Built between 1626 and 1631, during the papacy of Pope Urban VIII, the crypt is, without doubt, the most striking feature of Our Lady of the Conception of the Capuchins: the resting place for the relics of some four thousand Capuchin friars. It was the Pope’s brother, Cardinal Antonio Marcello Barberini, who insisted that the remains of his fellow Capuchins be disinterred and transferred from the friary on Via dei Lucchesi to the new church. From then until the latter part of nineteenth century, Capuchin friars continued to bury their fellow brethren underneath the church after they had passed away.
Before the concert, you will learn more about the history of Santa Maria Immacolata and the Capuchin order with a guided tour in English of the church, crypt and the multimedia museum that now forms part of this astonishing building. Not to be missed is the opportunity to see up close a painting by one of Italy’s great masters, Caravaggio’s The Meditation of Saint Francis.

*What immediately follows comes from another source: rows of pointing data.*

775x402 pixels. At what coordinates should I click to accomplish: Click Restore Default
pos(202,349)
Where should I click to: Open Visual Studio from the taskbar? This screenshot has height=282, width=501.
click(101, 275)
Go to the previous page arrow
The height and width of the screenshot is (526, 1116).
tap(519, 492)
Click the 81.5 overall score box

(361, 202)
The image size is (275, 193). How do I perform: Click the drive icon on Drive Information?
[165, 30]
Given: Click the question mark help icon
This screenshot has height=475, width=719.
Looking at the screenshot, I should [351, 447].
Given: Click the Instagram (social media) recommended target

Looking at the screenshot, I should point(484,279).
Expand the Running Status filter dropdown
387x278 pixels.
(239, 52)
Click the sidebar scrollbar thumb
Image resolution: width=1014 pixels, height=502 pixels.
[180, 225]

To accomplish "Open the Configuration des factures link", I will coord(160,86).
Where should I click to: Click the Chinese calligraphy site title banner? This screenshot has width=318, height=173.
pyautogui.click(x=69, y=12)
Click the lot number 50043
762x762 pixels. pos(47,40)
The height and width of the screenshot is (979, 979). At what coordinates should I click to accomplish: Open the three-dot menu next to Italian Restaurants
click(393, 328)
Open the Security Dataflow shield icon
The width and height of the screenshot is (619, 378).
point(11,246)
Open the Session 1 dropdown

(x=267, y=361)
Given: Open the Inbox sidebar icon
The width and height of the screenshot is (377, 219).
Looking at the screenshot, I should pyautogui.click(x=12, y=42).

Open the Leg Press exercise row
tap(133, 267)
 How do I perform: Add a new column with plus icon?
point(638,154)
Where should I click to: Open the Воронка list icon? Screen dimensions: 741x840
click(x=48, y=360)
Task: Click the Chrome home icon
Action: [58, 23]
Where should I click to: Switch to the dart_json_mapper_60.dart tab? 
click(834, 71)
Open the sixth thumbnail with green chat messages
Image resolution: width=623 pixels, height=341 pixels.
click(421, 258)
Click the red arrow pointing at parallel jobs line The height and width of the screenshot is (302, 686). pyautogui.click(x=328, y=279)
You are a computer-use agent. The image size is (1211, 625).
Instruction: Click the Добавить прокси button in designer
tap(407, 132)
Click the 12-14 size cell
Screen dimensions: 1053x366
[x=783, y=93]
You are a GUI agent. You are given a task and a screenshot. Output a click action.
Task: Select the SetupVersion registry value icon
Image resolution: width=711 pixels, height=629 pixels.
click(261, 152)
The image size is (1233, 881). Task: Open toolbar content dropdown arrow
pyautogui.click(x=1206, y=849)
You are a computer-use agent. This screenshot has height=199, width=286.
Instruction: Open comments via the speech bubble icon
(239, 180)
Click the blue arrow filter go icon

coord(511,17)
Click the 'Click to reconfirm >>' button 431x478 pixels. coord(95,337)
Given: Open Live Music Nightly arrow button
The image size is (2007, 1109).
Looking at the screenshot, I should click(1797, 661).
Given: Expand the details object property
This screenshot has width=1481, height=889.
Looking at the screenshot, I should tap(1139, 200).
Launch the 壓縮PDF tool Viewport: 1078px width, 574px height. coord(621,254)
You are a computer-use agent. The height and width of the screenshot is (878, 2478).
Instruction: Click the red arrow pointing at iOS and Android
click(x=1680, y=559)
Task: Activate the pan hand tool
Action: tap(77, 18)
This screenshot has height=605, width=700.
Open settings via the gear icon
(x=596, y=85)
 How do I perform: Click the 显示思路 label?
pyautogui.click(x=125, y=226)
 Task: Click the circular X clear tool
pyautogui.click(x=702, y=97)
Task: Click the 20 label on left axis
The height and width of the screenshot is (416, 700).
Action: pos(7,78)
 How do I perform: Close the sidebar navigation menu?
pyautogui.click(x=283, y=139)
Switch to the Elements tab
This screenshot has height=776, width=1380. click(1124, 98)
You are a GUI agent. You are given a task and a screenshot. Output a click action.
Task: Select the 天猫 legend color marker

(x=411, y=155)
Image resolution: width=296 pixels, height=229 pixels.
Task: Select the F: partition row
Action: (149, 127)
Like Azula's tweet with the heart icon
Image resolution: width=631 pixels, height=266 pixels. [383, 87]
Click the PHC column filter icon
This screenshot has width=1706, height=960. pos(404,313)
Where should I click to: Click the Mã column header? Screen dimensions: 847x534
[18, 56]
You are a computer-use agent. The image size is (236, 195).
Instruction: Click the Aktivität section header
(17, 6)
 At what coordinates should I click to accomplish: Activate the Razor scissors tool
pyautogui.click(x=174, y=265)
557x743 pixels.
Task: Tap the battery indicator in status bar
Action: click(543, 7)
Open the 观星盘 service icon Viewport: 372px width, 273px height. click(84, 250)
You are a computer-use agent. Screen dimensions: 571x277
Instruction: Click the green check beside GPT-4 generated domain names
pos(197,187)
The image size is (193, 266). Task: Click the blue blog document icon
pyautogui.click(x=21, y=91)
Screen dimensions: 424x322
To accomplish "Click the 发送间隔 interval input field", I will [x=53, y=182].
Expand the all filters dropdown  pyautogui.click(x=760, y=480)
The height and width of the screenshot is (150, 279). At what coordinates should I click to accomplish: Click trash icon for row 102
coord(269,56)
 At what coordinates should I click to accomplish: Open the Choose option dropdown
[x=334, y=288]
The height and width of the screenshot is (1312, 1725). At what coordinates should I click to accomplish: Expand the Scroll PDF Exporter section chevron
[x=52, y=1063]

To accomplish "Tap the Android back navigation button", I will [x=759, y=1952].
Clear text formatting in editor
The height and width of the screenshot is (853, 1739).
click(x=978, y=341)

The concert itself draws on the repertoire of the Sistine Chapel Choir. Expertly sung without accompaniment by the Schola Romana Ensemble (soprano, alto, tenor and bass), the programme contains some of the most enchanting religious works ever written including Agostino Agazzari’s Benedicta sit, Cristóbal de Morales’ Peccantem me and Giovanni Pierluigi da Palestrina’s Sicut cervus.
Even if the sight of the friars' bodies doesn’t send a shiver down your spine, the music will. And for all the right reasons.